Is there a specific reason you're using RNNCell over RNN? Also you should use rnn_cell(data[i], h) instead of rnn_cell.forward(data[i], h). Unless you specifically need to add custom stuff for every time step, RNN will make your life easier for batch processing and using multiple layers.

Regardless:

Typically setting BPTT values is done at the data processing level. RNNs take in a tensor of size (bs, sl, d_in) (I'm using batch first format, but the same applies for sequence length first format). "BPTT" is just a fancy way of specifying the maximum value of sl in your input.

Say you have a total sequence length of N and want to use a BPTT value of K. You would choose an overlap value O between chunks. For example O=1 means chunk n+1 is one token shifted from chunk n. If O=K, there is no overlap. You would preprocess your entire dataset into chunks of size K with the desired overlap O.

Then when training, you would process a full sequence of length K, compute your loss, then backprop. If you're wondering about tracking the hidden state between chunks, the answer is you don't. That's a tradeoff when using BPTT that you make for the sake of compute efficiency. Each chunk starts with a fresh hidden state - each chunk is blind to whatever state existed before it.

If the hidden state thing concerns you, you can look into Truncated BPTT. With Truncated BPTT, you first run a sequence of K1 without grad tracking to build up a hidden state, then run a sequence of K2 with grad tracking and the hidden state from K1. You then update and backprop through K2.

Collected material>

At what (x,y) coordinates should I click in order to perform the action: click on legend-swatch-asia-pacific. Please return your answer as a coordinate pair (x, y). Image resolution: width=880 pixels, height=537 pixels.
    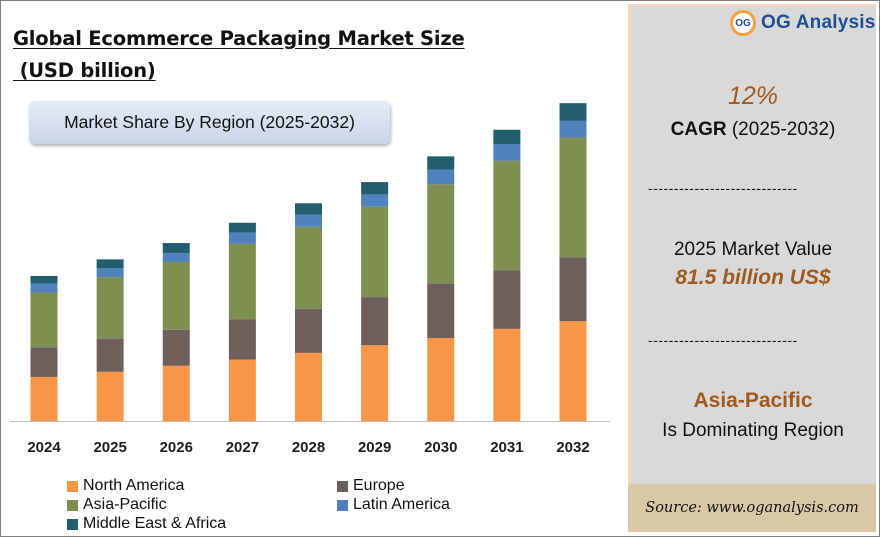
    Looking at the image, I should click on (72, 505).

What you are asked to do> Quote the passage on BPTT in recurrent networks word for word, starting at "Is there a specific" and ending at "in your input.". These lines were taken from a separate source.

Reply>
Is there a specific reason you're using RNNCell over RNN? Also you should use rnn_cell(data[i], h) instead of rnn_cell.forward(data[i], h). Unless you specifically need to add custom stuff for every time step, RNN will make your life easier for batch processing and using multiple layers.

Regardless:

Typically setting BPTT values is done at the data processing level. RNNs take in a tensor of size (bs, sl, d_in) (I'm using batch first format, but the same applies for sequence length first format). "BPTT" is just a fancy way of specifying the maximum value of sl in your input.